Osteoporosis affects around three million people in the UK, with one in two women over the age of 50, and one in five men, suffering from fractures due to the bone-thinning condition. Experts warn younger women are now starting to be diagnosed – A-lister Gwyneth Paltrow has revealed she suffers from osteopenia, a precursor to the disease – but there are steps you can take to build stronger bones, inside and out.
What is osteoporosis?
The word osteoporosis literally means ‘porous bones’, where bones become riddled with tiny holes, lose their density and become fragile, leading to painful and sometimes fatal fractures, particularly of the wrist, hip and spine. With an ageing population, experts are predicting more cases of this ‘silent epidemic’, silent because there tends to be no obvious osteoporosis symptoms until you break a bone.
Our bones are made up of a thicker outer shell and an inner honeycomb mesh. Old bone is removed by cells called osteoclasts and replaced by bone-building cells called osteoblasts in a continual cycle. Osteoporosis occurs when this cycle is imbalanced and the honeycomb mesh becomes thin – a bit like a dodgy builder leaving out essential bits of scaffolding. The outer shell develops tiny holes and, overall, the bone becomes thinner and more liable to break.
What causes osteoporosis?
Some bone thinning is due to ageing. We build up a ‘bone bank’ during adolescence and by the age of 25 you’ll have around 98 per cent of your bone mass. It stabilises in your 30s and 40s, and then starts to decline. Women are particularly at risk because they have smaller bones than men, and also lose the bone-protecting effects of oestrogen after the menopause.
Some diseases, such as rheumatoid arthritis or an overactive parathyroid gland, which controls the amount of calcium in our blood, can increase our osteoporosis risk, as can conditions that affect the absorption of food, such as Crohn’s or coeliac disease.
Our genes are also though to affect our bone health, so the condition tends to run in families.
What can I do about osteoporosis?
The bone thinning condition osteoporosis can be fatal – people who fracture easily have a shorter lifespan, and those with hip fractures are much less likely to recover. But you can protect your bones from osteoporosis with the right foods.

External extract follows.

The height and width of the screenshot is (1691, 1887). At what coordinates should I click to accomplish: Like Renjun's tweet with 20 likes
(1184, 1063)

Up your calcium intake – Calcium is the best-known nutrient for bones. The recommended daily intake for women is 800mg, or 1,200mg if you’re at risk of osteoporosis. Rich sources of calcium include milk, yoghurt, cheese, pulses, dark green leafy veg such as kale, and dried fruit. Some brands of tofu can also be high in calcium.
If you need to take a calcium supplement, choose one with calcium citrate, rather than calcium carbonate, for maximum absorption.

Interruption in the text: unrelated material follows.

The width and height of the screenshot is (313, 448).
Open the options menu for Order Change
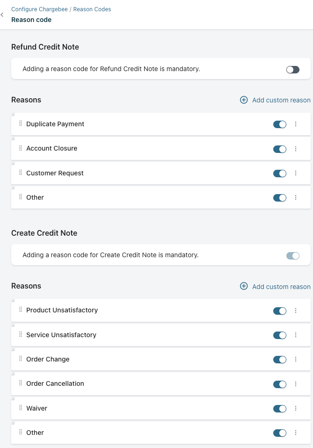point(296,360)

Oily fish, such as salmon, contains vitamin D, which your body needs to process calcium effectively. You can also absorb this vitamin via the action of sunlight on your skin, or take a vitamin D supplement.
Choose the right drinks – There is some research to show drinking too much caffeine could reduce your calcium levels. It’s thought the chemical causes calcium to be leached from bones and then excreted through urine
Fizzy drinks have a similar effect, possibly due to the phosphoric acid and caffeine used in some types of colas. Instead choose green tea. Research in Taiwan – where green as well as black tea is commonly drunk – found habitual tea drinkers had significantly higher bone mineral density.
Limit your meat intake – Experts have always been puzzled by the fact Asian countries have low levels of osteoporotic fractures, even though dairy doesn’t feature heavily in their diets. It could be that Western diets, high in animal protein, are to blame. Protein is acid-forming, which causes calcium to be leached from bones in a bid to neutralise it.
A US study on post-menopausal women following a high-protein weight loss diet found that, although they did lose weight, they also lost up to 1.4 per cent of their bone density, increasing their risk of osteoporosis.
Hold the salt – Too much salt in your diet is bad for bones – Australian research suggests that it increases calcium excretion from the body. High salt intakes also push up your blood pressure, which may exacerbate this loss. Stick to less than 6g a day to stay healthy.
Go for vitamin C-rich foods – High levels of vitamin C may help to strengthen bone and prevent fractures in elderly patients, research has found. Vitamin C helps manufacture collagen, the ‘cement’ that holds the bone matrix together. You can find vitamin C in oranges, potatoes, tomatoes, kiwi fruit and berries, or take a supplement.